→ Try it
Wherever the string "blue" appears in the listing, copy that line.
'''
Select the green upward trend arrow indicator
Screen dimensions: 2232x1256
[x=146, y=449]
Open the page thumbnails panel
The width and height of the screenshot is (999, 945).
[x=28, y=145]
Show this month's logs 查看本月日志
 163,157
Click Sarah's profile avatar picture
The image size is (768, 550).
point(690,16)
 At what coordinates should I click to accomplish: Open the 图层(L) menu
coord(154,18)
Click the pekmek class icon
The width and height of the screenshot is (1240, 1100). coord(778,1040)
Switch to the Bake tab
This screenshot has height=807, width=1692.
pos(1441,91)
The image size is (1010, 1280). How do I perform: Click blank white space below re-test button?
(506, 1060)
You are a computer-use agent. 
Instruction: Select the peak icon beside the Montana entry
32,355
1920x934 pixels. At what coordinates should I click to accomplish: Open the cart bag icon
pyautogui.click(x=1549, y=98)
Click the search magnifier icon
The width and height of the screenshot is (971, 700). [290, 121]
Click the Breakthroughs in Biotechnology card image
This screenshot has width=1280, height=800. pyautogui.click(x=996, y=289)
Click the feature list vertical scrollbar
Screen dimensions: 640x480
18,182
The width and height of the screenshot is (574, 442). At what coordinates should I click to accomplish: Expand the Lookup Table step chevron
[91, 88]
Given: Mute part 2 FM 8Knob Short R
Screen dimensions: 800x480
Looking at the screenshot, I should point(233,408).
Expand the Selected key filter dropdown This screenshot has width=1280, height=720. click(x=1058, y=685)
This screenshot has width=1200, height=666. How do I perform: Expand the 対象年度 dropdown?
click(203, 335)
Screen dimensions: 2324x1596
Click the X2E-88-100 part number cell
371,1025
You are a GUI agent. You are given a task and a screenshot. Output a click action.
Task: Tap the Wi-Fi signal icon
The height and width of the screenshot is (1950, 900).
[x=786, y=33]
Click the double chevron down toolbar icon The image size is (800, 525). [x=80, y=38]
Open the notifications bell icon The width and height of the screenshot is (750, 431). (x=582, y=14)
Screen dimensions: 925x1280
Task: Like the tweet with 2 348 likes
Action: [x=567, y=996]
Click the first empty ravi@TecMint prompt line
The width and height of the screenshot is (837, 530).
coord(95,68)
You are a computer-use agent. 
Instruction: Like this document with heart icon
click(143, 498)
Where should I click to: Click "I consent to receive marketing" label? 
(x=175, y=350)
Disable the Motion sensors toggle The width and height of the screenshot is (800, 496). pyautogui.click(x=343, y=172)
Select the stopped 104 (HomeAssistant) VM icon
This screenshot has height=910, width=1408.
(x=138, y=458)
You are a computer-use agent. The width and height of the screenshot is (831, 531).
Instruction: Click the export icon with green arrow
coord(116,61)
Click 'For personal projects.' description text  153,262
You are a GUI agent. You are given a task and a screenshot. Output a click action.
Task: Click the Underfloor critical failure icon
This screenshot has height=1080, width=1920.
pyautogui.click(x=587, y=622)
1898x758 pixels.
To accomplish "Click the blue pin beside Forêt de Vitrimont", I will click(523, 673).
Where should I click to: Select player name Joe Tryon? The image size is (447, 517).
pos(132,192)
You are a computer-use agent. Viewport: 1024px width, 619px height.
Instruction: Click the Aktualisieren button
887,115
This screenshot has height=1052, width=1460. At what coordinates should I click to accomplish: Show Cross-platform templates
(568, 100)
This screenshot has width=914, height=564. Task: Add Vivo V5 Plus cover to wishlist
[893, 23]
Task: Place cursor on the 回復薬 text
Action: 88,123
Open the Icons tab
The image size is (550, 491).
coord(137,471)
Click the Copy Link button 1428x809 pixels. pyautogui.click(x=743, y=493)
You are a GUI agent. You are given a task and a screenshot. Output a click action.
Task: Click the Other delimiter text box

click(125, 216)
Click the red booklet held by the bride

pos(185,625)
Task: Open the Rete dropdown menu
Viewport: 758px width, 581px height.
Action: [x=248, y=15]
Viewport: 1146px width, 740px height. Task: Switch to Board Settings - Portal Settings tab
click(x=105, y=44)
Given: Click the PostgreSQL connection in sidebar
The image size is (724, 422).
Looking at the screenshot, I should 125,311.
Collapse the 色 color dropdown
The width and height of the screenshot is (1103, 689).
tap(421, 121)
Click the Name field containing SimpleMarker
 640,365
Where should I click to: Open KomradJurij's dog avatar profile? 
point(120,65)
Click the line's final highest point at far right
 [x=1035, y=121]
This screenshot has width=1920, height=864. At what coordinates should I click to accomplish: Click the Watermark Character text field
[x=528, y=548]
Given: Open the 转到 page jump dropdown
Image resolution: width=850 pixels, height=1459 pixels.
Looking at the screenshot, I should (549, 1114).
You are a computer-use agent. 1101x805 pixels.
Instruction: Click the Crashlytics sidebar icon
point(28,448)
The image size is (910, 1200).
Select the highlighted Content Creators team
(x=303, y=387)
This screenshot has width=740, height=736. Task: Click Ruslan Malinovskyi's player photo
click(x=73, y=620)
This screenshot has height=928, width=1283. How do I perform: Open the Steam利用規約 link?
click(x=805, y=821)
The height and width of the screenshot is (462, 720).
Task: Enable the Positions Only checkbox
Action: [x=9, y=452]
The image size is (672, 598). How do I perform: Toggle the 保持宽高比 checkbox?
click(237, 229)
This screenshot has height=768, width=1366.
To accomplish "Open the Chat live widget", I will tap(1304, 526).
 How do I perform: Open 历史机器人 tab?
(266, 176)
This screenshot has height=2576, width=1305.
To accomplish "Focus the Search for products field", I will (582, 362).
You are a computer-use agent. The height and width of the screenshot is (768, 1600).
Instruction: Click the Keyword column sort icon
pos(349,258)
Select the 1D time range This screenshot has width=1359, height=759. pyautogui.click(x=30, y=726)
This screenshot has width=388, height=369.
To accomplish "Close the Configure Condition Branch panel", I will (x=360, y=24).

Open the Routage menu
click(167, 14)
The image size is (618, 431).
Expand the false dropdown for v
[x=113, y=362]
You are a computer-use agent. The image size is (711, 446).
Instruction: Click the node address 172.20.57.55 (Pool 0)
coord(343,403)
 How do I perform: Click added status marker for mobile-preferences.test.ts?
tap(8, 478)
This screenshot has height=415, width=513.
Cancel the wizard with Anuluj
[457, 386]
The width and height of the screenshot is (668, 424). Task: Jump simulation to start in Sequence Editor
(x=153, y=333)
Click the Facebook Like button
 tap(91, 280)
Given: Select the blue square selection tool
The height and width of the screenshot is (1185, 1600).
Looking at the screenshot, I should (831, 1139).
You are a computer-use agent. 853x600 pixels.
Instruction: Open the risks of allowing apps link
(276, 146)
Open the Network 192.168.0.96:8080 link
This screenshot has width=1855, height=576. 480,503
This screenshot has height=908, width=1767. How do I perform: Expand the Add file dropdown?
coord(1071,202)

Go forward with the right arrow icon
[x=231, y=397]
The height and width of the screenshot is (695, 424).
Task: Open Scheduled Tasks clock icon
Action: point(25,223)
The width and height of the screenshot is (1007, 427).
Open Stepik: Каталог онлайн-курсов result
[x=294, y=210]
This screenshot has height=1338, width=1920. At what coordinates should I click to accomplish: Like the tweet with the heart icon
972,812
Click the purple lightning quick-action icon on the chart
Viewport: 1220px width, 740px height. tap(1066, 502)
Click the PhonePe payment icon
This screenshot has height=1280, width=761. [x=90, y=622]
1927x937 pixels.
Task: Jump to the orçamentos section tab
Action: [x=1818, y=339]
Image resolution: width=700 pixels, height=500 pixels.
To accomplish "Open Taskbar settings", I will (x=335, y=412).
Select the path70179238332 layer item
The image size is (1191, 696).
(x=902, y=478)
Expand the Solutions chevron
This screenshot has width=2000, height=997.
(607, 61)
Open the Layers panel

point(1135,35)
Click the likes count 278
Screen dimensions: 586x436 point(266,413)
'''
→ Written response
To accomplish "Click the blue pin beside Forêt de Vitrimont", I will click(523, 673).
Given: Select the blue square selection tool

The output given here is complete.